Bangladesh | Protests banned in Dhaka, opposition leader arrested

(Dhaka) Bangladeshi authorities on Friday banned further protests in the capital Dhaka and said they had arrested a leading opposition leader, following days of unrest in the country and deadly clashes between police and students in the past 48 hours.


As the week progressed, the protests, which began in early July to demand an end to a quota system for public sector hiring, degenerated into violent clashes, leaving 39 dead, including 32 on Thursday.

The bustling streets of Dhaka were deserted at dawn on Friday, but bore the scars of the violence: government buildings set ablaze the day before, burned vehicles, bricks thrown onto the roads… And the Internet remained cut off.

In the morning, new clashes broke out in the capital. Hundreds of students blocked roads in the upscale commercial district of Banani, an AFP correspondent saw. According to witnesses, police fired tear gas grenades in several places in this megacity of 20 million inhabitants.

“To ensure public safety,” police then “banned all gatherings, processions and public meetings in Dhaka” on Friday, Habibur Rahman, the city’s police chief, told AFP.

Police also claimed to have arrested a leading opposition leader in Dhaka, Ruhul Kabir Rizvi Ahmed, a senior Bangladesh Nationalist Party (BNP), without giving details on the reasons for his arrest.

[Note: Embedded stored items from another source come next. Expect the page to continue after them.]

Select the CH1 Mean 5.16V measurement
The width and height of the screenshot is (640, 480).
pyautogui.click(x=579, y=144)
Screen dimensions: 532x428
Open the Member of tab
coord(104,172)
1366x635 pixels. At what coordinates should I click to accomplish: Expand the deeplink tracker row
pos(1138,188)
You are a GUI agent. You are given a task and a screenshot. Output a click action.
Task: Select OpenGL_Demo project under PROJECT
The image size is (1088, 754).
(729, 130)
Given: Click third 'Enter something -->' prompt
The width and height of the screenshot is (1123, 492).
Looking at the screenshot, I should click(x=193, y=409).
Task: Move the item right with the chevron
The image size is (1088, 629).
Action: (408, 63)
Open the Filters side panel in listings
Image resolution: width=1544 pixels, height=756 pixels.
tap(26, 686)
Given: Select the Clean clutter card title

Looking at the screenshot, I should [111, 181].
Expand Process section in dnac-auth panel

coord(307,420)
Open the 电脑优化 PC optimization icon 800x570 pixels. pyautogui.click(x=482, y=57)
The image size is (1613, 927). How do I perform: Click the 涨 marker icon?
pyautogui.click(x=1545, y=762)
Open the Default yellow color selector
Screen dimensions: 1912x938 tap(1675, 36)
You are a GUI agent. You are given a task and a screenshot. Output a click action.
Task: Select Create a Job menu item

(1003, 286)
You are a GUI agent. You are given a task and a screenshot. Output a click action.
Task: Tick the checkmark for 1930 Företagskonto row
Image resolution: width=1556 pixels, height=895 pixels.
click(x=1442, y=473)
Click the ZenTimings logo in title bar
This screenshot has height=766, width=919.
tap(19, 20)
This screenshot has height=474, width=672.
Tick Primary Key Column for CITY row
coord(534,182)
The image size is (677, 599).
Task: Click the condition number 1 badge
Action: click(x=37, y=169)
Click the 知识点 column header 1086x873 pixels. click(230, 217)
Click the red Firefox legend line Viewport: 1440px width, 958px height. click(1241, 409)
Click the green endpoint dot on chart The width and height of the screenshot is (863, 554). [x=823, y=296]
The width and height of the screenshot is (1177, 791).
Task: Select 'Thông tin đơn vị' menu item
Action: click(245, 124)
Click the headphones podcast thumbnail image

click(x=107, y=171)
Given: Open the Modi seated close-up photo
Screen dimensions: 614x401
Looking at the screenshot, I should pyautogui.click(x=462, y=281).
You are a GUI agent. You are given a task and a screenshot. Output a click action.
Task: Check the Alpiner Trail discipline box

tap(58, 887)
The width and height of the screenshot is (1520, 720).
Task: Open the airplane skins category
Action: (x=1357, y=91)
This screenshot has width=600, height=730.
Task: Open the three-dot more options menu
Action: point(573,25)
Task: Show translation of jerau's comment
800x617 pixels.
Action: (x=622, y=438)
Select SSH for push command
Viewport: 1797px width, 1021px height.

The day before, she had accused “infidels” in a statement of having “set fire to, vandalized and carried out destructive activities” against official buildings, including that of state television BTV, after an “almost total” cut of the Internet across the country.

PHOTO AGENCE FRANCE-PRESSE (ARCHIVES)

Bangladesh is surveying the destruction left by the deadliest day of ongoing student protests so far, which saw government buildings torched by demonstrators and a nationwide internet blackout.

700 injured

“A hundred police officers were injured during the clashes” on Thursday and “fifty police stations were set on fire,” Faruk Hossain, spokesman for the Dhaka police, told AFP.

If these destructive actions continue, we will be “forced to make maximum use of the law,” the police warned.

The latter is the cause of more than two thirds of the deaths recorded, according to information obtained by AFP from hospital sources.

More than 700 people were injured Thursday in violent clashes between police and protesters, including 104 police officers and 30 journalists, according to private broadcaster Independent Television, which said 26 of the country’s 64 districts reported clashes.

The near-daily protests that began in early July are aimed at demanding an end to civil service hiring quotas that reserve more than half of the positions for specific groups, including children of veterans of the country’s 1971 liberation war against Pakistan.

The students are demanding merit-based recruitment, saying the system favours the children of supporters of Prime Minister Sheikh Hasina, who has ruled the country since 2009 and is accused by opponents of seeking to stamp out dissent in order to further entrench her power.

PHOTO MUNIR UZ ZAMAN, ARCHIVES AGENCE FRANCE-PRESSE

People walk past vehicles set on fire by students during the protest.

Prevent all communication

The protests grew in intensity over the days, with clashes breaking out in several cities across Bangladesh as riot police charged at students who had set up human roadblocks.

This week, authorities ordered schools and universities to close indefinitely as the situation deteriorated.

The protesters are “protesting the repressive nature of the state,” Mubashar Hasan, an expert on the country at the University of Oslo, told AFP. They are “questioning Hasina’s leadership, accusing her of clinging to power by force.”

It is the eruption of latent discontent among young people that has been building up over the years, due to the deprivation of their economic and political rights.

Ali Riaz, professor of politics at the University of Illinois.

“Employment quotas have become the symbol of a system that is rigged,” he adds.

“We first demand that the prime minister apologize to us,” Bidisha Rimjhim, an 18-year-old protester, told AFP. “We need justice for our brothers who were killed.”

The internet remains cut off in the country, according to London-based advocacy organisation Netblocks.

“The disruptions prevent families from contacting each other and stifle efforts to document human rights violations,” the organization wrote in a social media post.